═══ RECORDS FOR THE TASK ═══
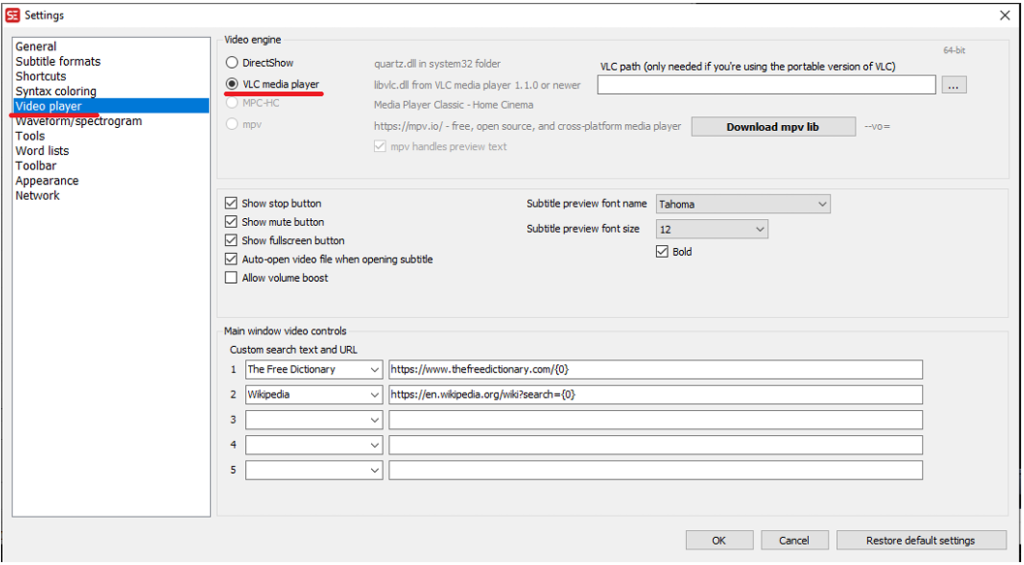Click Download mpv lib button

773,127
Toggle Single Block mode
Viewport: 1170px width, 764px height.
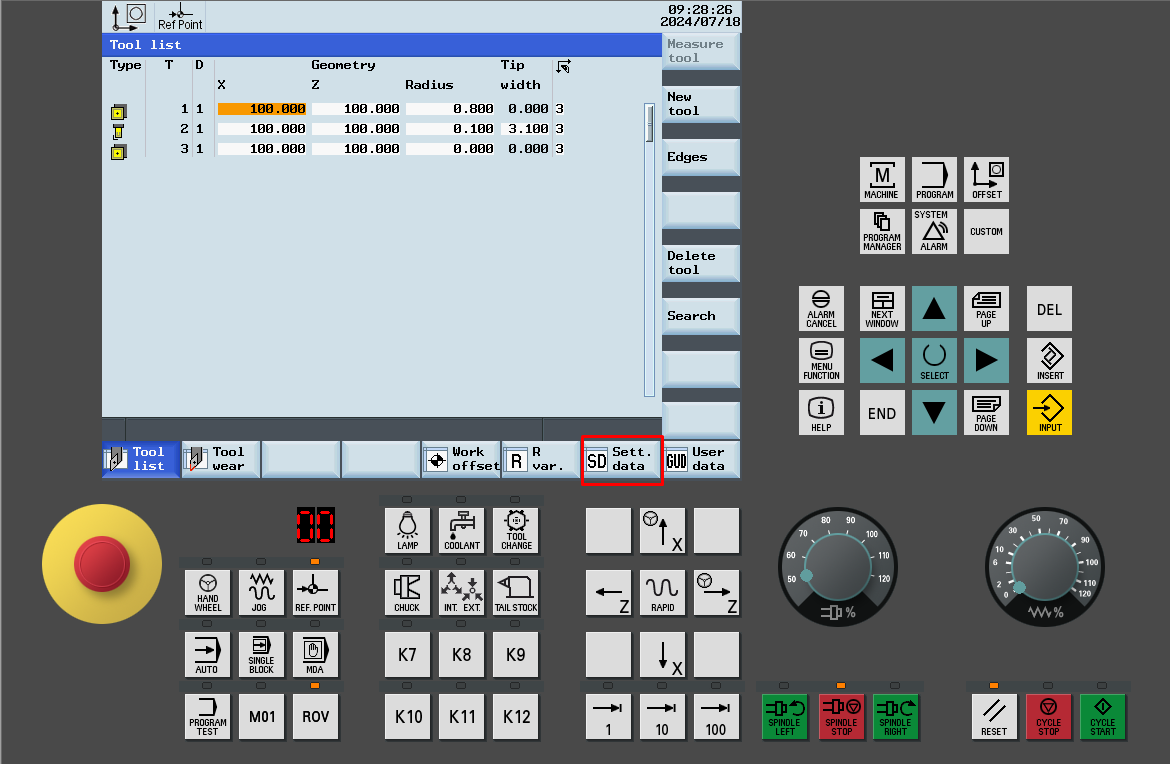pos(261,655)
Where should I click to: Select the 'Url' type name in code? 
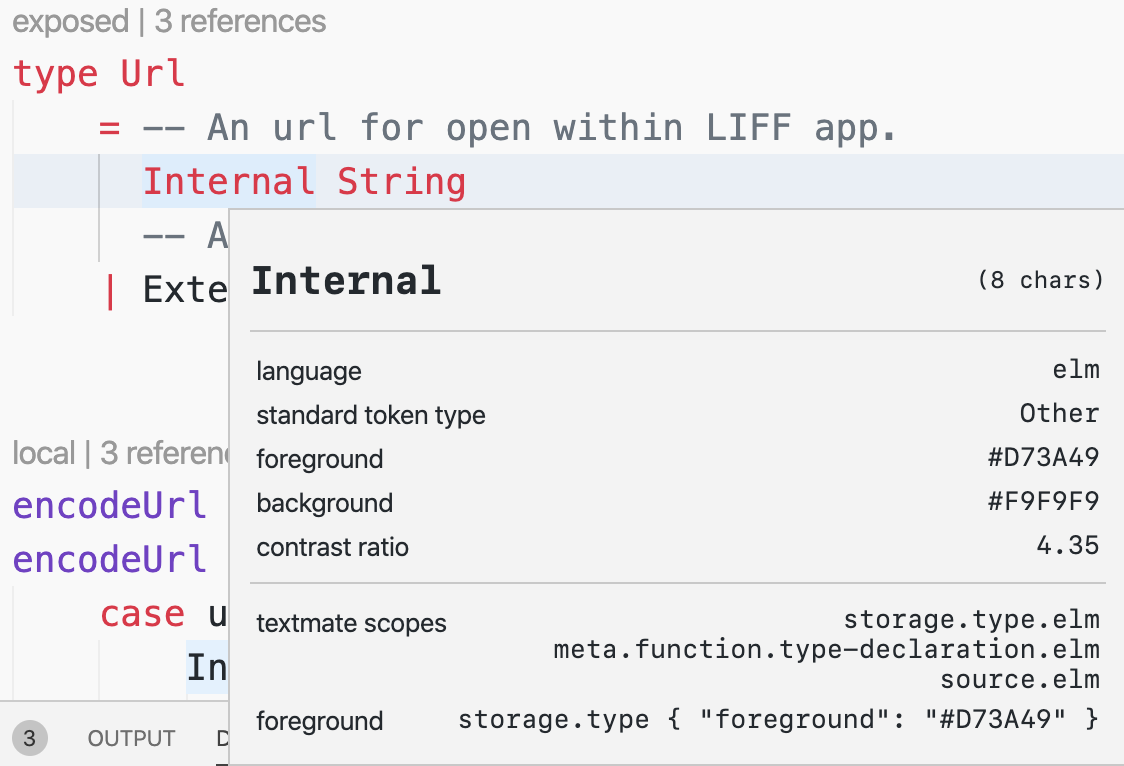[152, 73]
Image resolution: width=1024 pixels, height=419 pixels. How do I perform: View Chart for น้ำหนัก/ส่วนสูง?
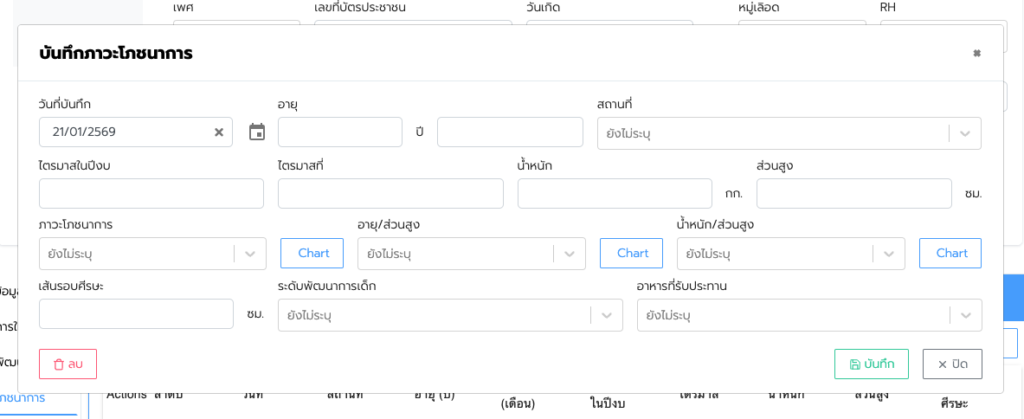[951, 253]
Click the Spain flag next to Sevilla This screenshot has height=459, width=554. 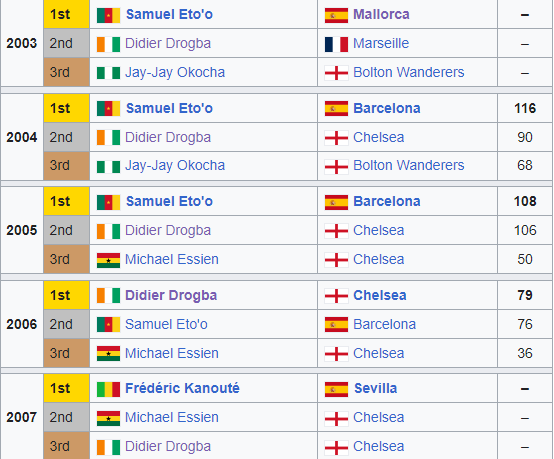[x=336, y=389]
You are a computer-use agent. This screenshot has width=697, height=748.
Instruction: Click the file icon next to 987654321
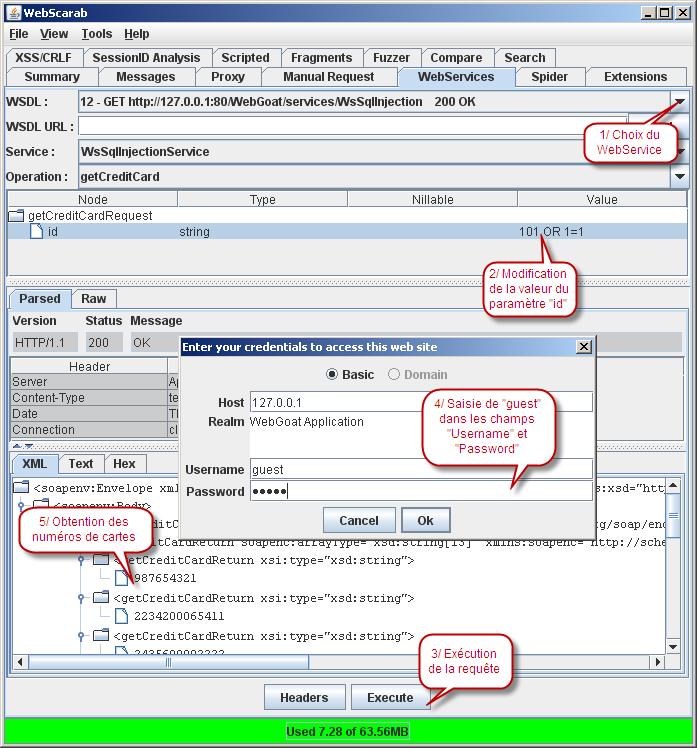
═══
**WHAT THE EXERCISE ASKS:** Leave out the pictures, and write out exactly the lines from the line containing "You are a computer-use" through the end of the records above.

**ANSWER AREA:**
You are a computer-use agent. This screenshot has width=697, height=748.
Instruction: Click the file icon next to 987654321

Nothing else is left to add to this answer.